崔铭旭一路慢慢地走着,从城南寂寂无声的小巷到灯火通明的夜市街,一路不见有齐嘉的轿子从身边经过,脚步拖成了一个长长的“一”字。这么晚了,还在宫里……皇帝召他去干什么呢?初时剧烈蹦跳的心胸被夜风抚平,猜疑藤蔓般缠上了渐长渐高的失落。他又不是朝中掌控半边江山的重臣,这么晚了还留在宫里做什么?齐嘉能做得了什么?左思右想猜不透,于是手里的砚台就越发的沉重。

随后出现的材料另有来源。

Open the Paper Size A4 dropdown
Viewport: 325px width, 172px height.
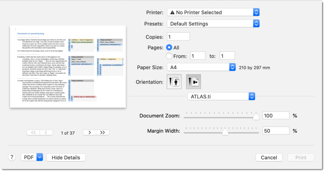[201, 67]
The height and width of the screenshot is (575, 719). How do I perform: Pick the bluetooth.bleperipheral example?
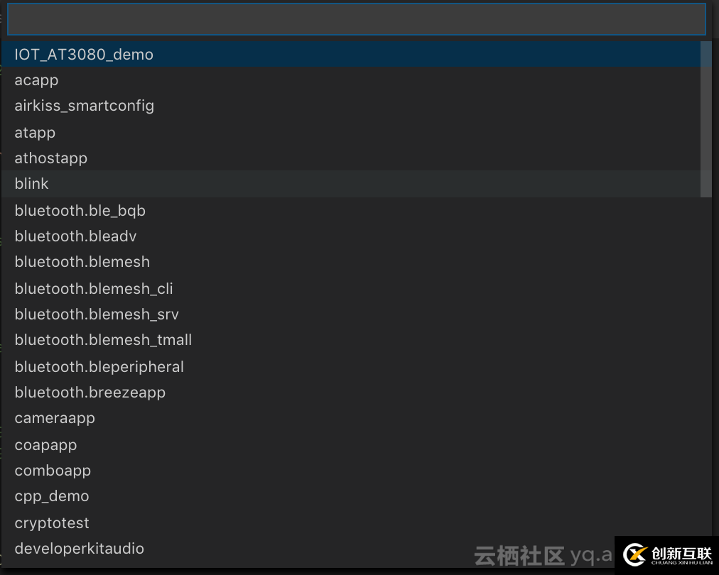pyautogui.click(x=99, y=366)
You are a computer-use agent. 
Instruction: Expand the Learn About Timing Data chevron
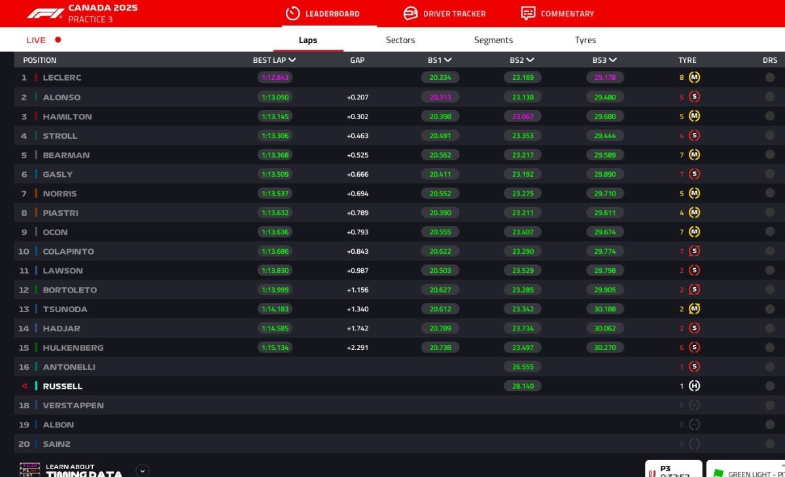point(143,470)
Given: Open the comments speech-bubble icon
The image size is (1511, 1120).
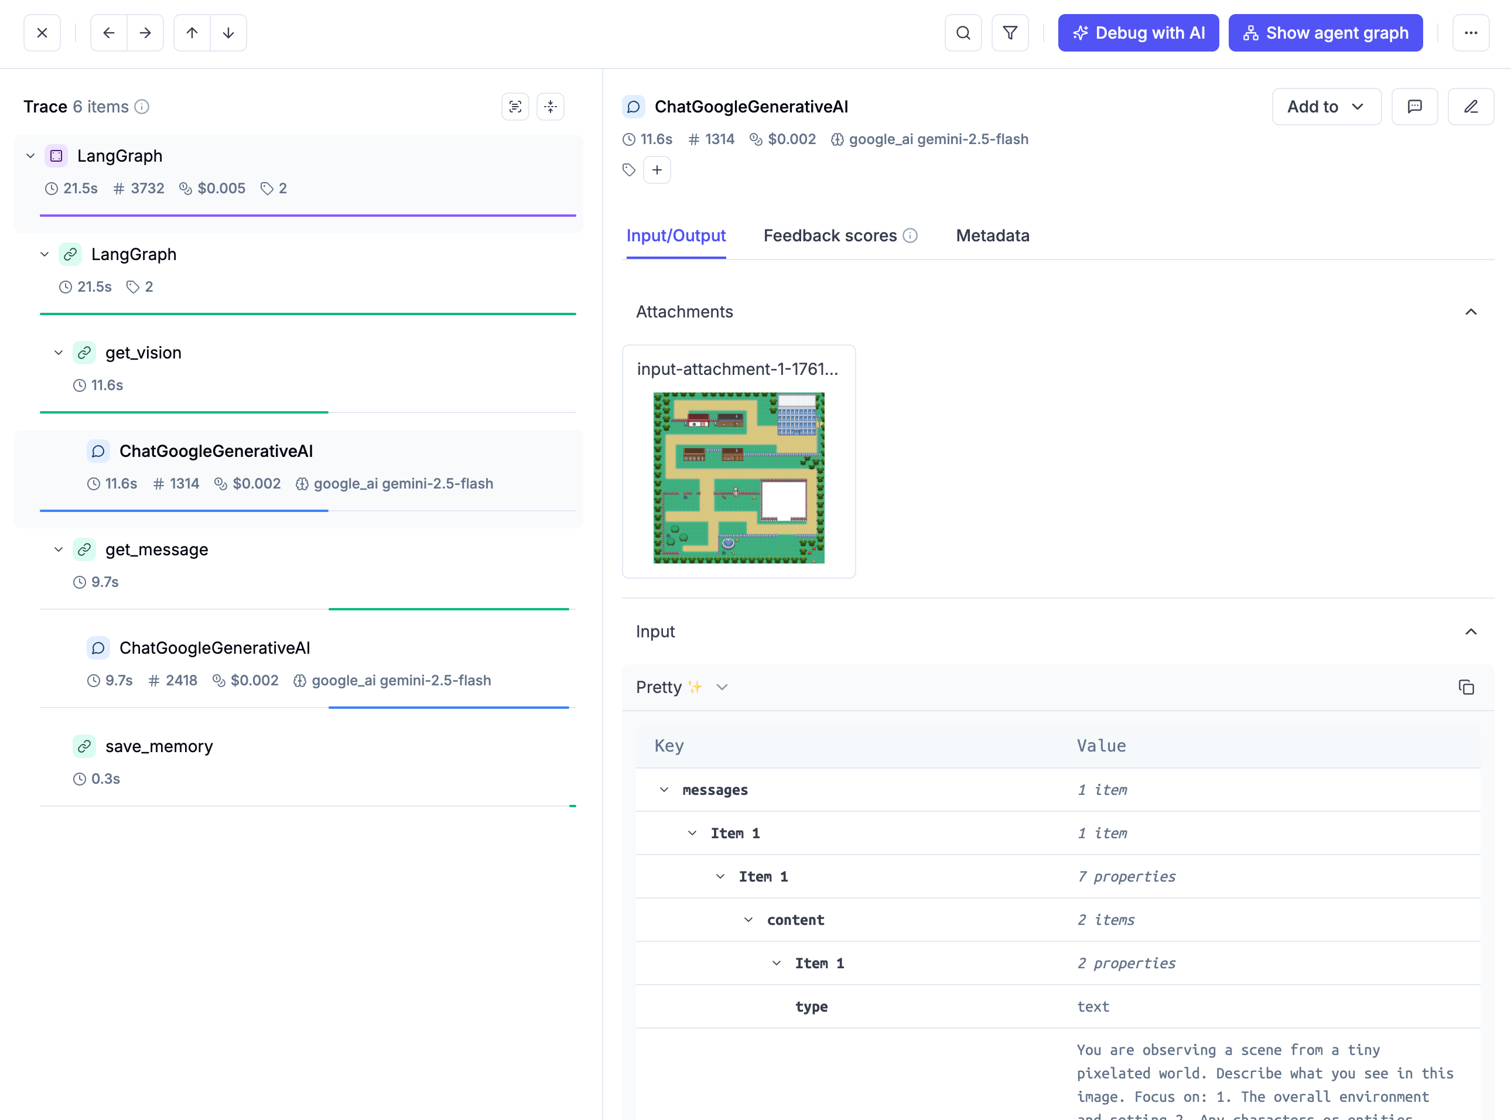Looking at the screenshot, I should click(1414, 106).
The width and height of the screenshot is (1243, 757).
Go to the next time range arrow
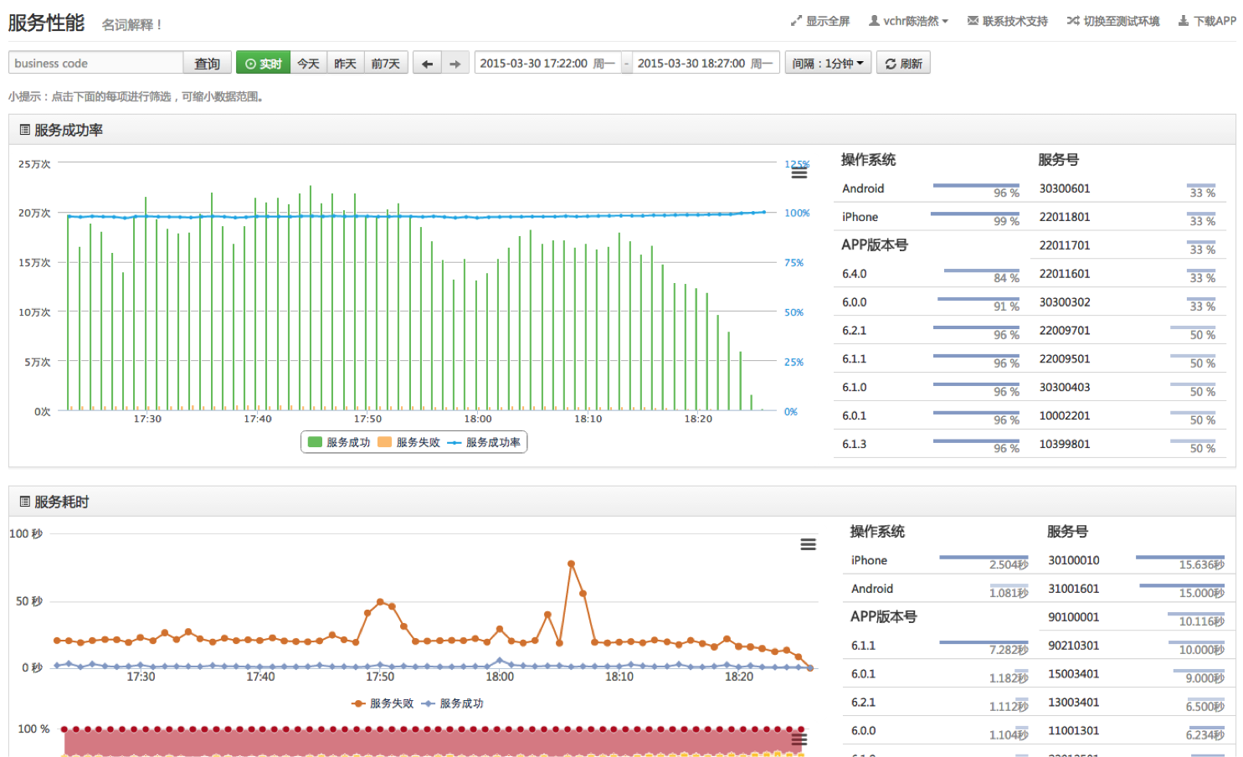coord(455,64)
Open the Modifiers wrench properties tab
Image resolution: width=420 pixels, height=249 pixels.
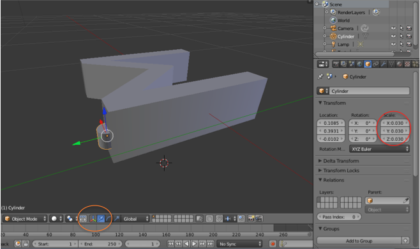pos(384,64)
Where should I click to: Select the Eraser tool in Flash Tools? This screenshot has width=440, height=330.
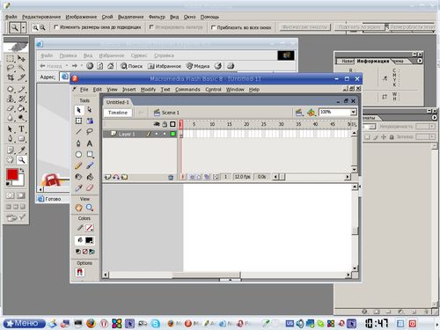pyautogui.click(x=90, y=187)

前方出了什么事,尖叫声和哭喊声刺破了广袤无际的天空,成串挂在屋角上的茜纱宫灯亮得似乎要烧起来。

“飘飘啊,我的飘飘……”一声长啼入耳刺得不知神游到何方的崔铭旭冷不防一个机灵,手腕紧接着一阵痛楚,涂着鲜红蔻丹的长指甲好似要从他的腕子上扒下一块肉。崔铭旭尚不及抬起头来仔细看一眼,一朵大红牡丹直剌剌地闯进了视线里,目光随着花朵一起掉落,看到两行泪水沾着脂粉香粉或许还有面粉无限凄楚地垂落,最终从清泪变作浊水。于是,那张精心妆点的面孔也化作了一片狼籍,五色缤纷,七彩杂陈,好似崔铭旭家的大侄子抓着画笔随手在纸上涂的一团。

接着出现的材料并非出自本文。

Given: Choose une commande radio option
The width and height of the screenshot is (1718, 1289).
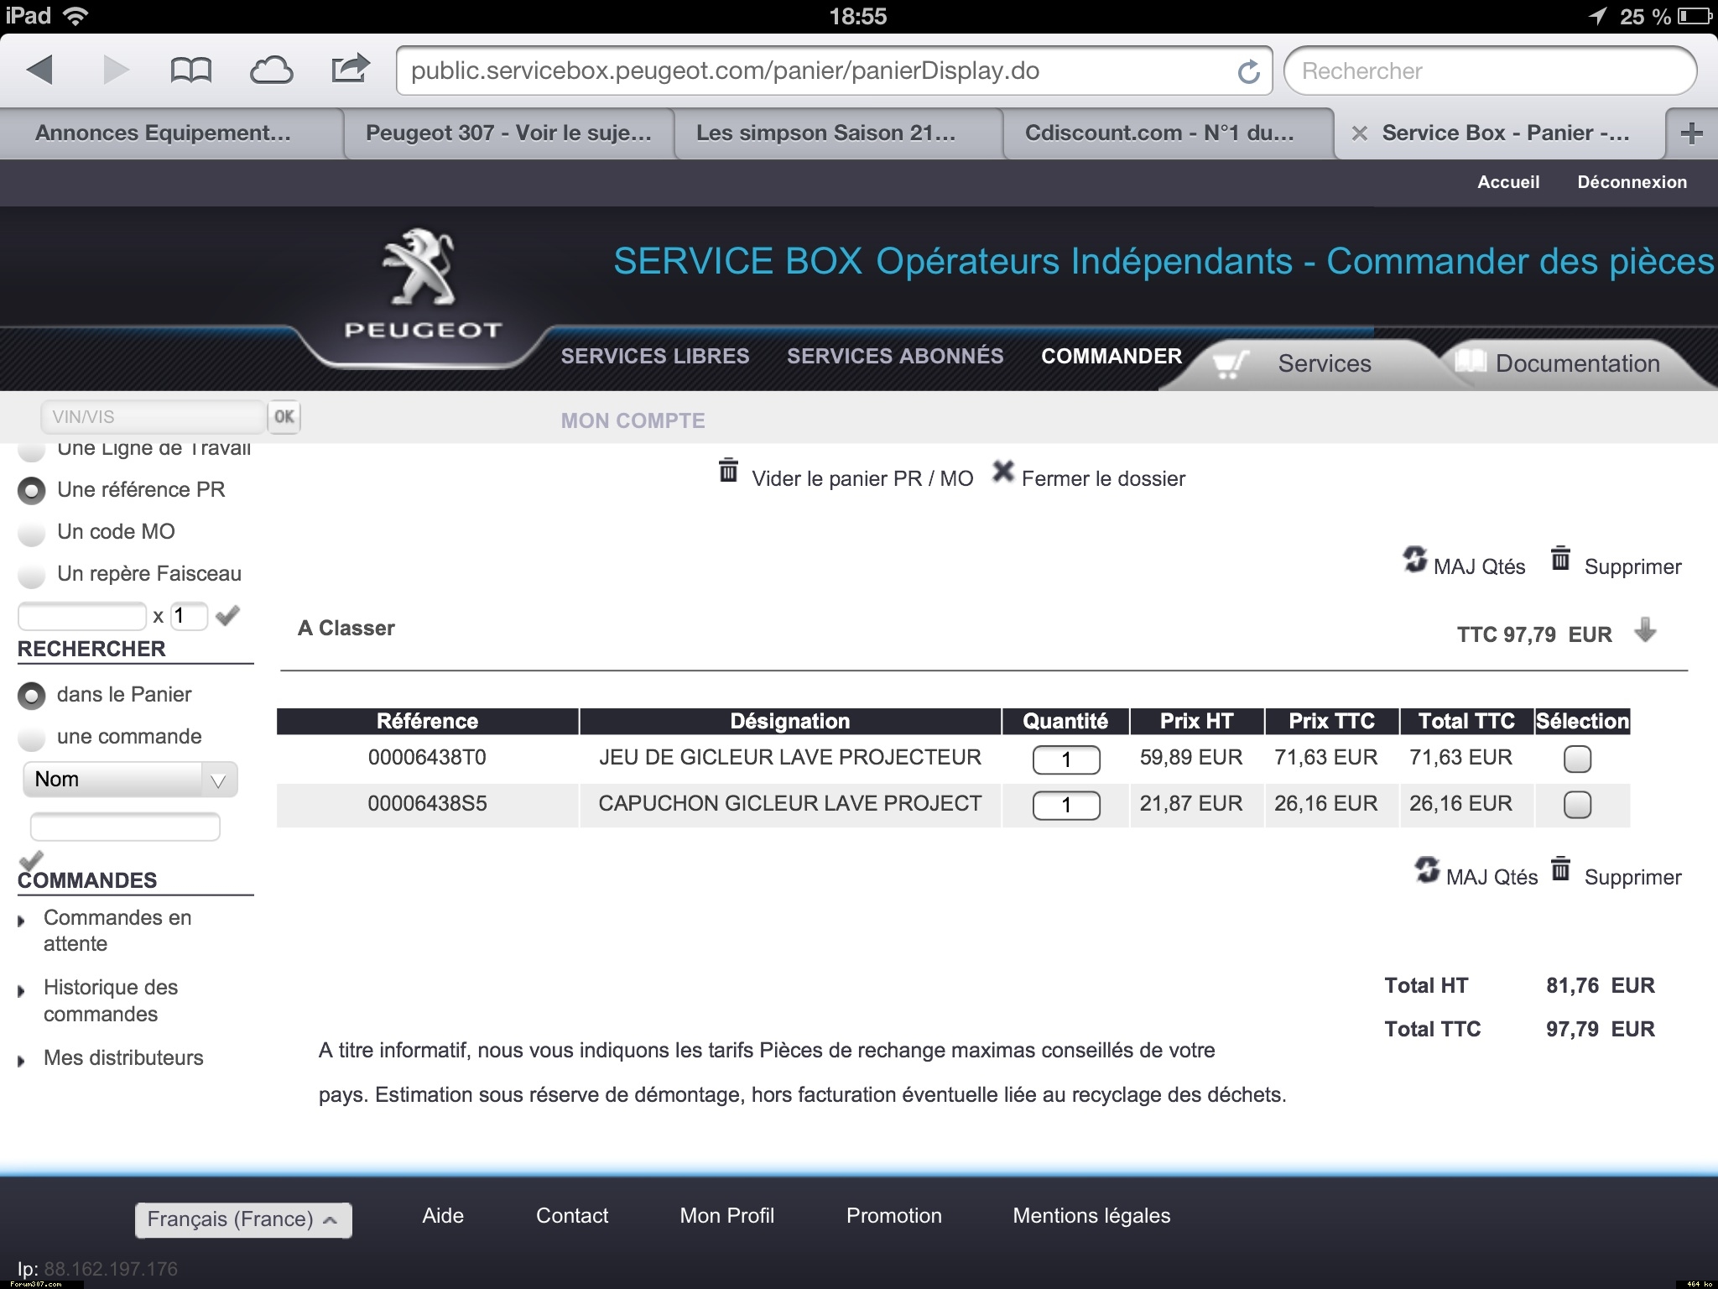Looking at the screenshot, I should [31, 738].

“崔小公子啊……”女人抓着他的手腕好似溺水人终于抓到了一根稻草,崔铭旭看到她脸上的白粉雪花般飞落,露出眼角边细细的皱纹,“飘飘,我的飘飘!居然、居然跟人跑了!”

春夏之际总是多雨,空中“轰隆”一声就是乌云急走,撞出一道惊雷。崔铭旭托着砚台的手往下一沉,长长的指甲就再抵近一分,痛得倒吸一口凉气:“飘飘她……”

“跑了!我前两天还跟她说,飘飘你年纪大了,嬷嬷给你找个好人家。谁知道,她这边笑嘻嘻地奉承着我,一转眼就跑了!”春风嬷嬷的泪落得更急,冲得脸上东一道红西一条白,“哎哟哟,为了调教她,我花了多少银子哎!诗书、画画、弹琴、下棋、唱曲还有这一身又一身的衣裳、首饰……香粉也得花银子买啊!银子!这没良心的小贱人啊!说得好听,给自个儿赎身,她才留下几个铜板?这些年她吃下去的那些都不够!我的银子啊……”

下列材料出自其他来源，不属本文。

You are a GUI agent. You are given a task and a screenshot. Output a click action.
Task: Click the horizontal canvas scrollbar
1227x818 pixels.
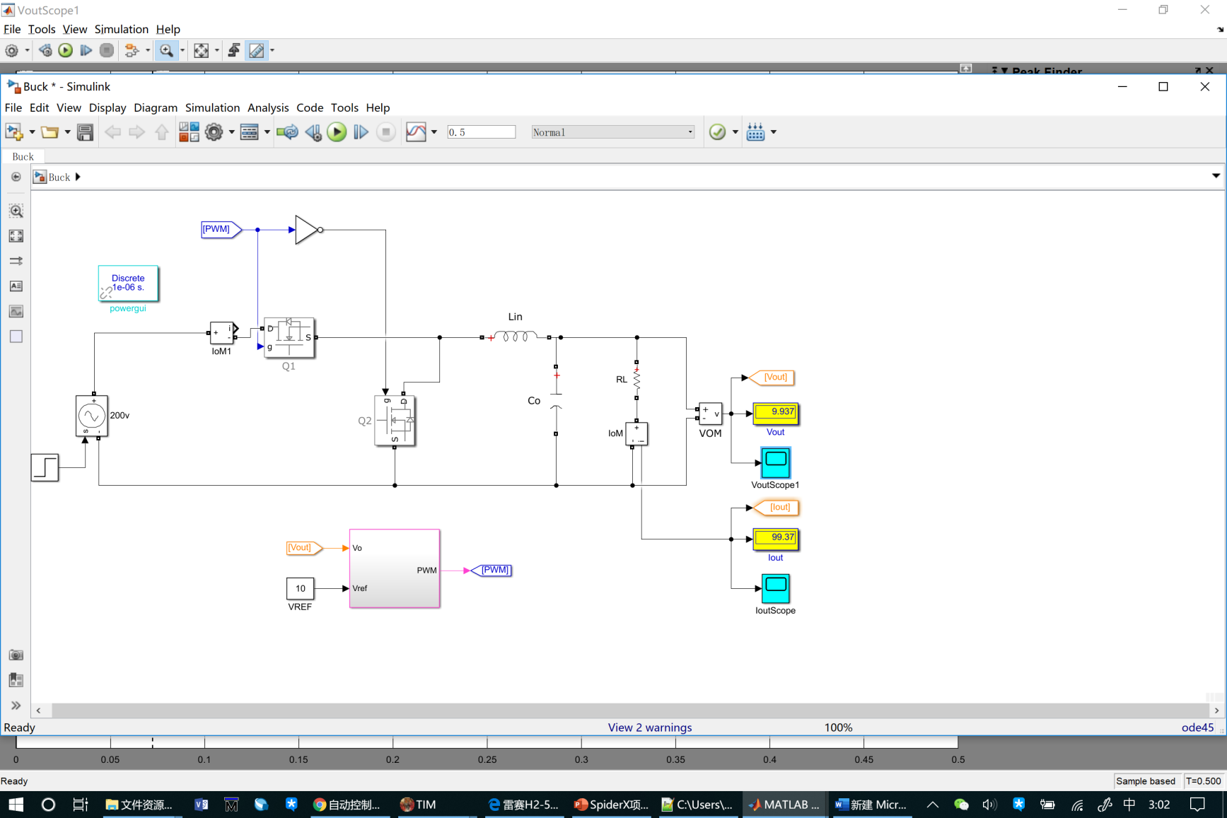[629, 710]
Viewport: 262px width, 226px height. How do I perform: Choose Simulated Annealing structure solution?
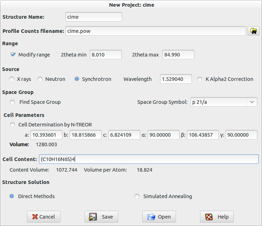click(137, 196)
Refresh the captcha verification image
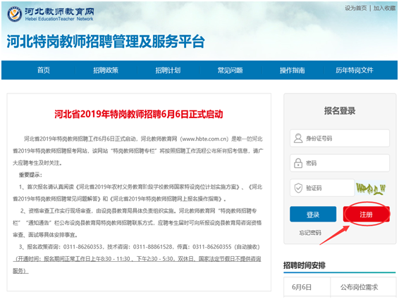Screen dimensions: 399x299 pyautogui.click(x=371, y=189)
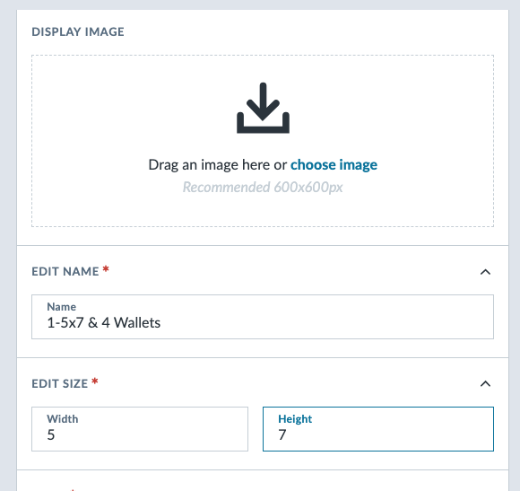Click the EDIT SIZE section heading
The image size is (520, 491).
tap(60, 384)
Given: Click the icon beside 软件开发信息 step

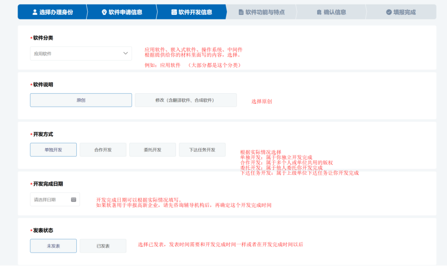Looking at the screenshot, I should [x=174, y=12].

说到银子她哭得更伤心,好似不是玉飘飘跑了,而是玉飘飘活生生从她身上挖走了一块肉,坏了她打了多年的如意算盘:“崔小公子,你来晚一步啊!”

她的声音太尖利,刺得崔铭旭脑中“嗡嗡”的响,玉飘飘走了,他来晚一步。一年之前他还是神采飞扬,崔家花园的柳条下抿着嘴儿跟他大嫂说,他要中状元,然后娶玉飘飘。他大嫂笑话他打得一手如意算盘,他就哈哈地笑,放言一年后自会见真章。

现在,他考场失意,佳人不见行踪,大登科小登科无一如愿,这算什么?仿佛听到木梁颤动的声响,泥沙落在肩头,崩裂的石块在身边迸溅粉碎,苦心构筑了半生的世界一夜间崩溃倒塌。崔铭旭半世顺遂,冷不丁脚下绊跤摔了个大跟头,康庄大道再也看不见阳光,他失魂落魄地捧着一方砚台,脚尖不知何时转向了那条曲折的小径。

齐嘉,比起出走的玉飘飘他更在意这时候齐嘉正在宫里做什么。

一夜睁眼到天亮,上朝时神思还有些恍惚,崔铭堂回过头剜了他好几眼,斥责他的萎靡。崔铭旭转过脸,看到齐嘉穿着簇绿的官袍站在一众低头弓腰的人群里。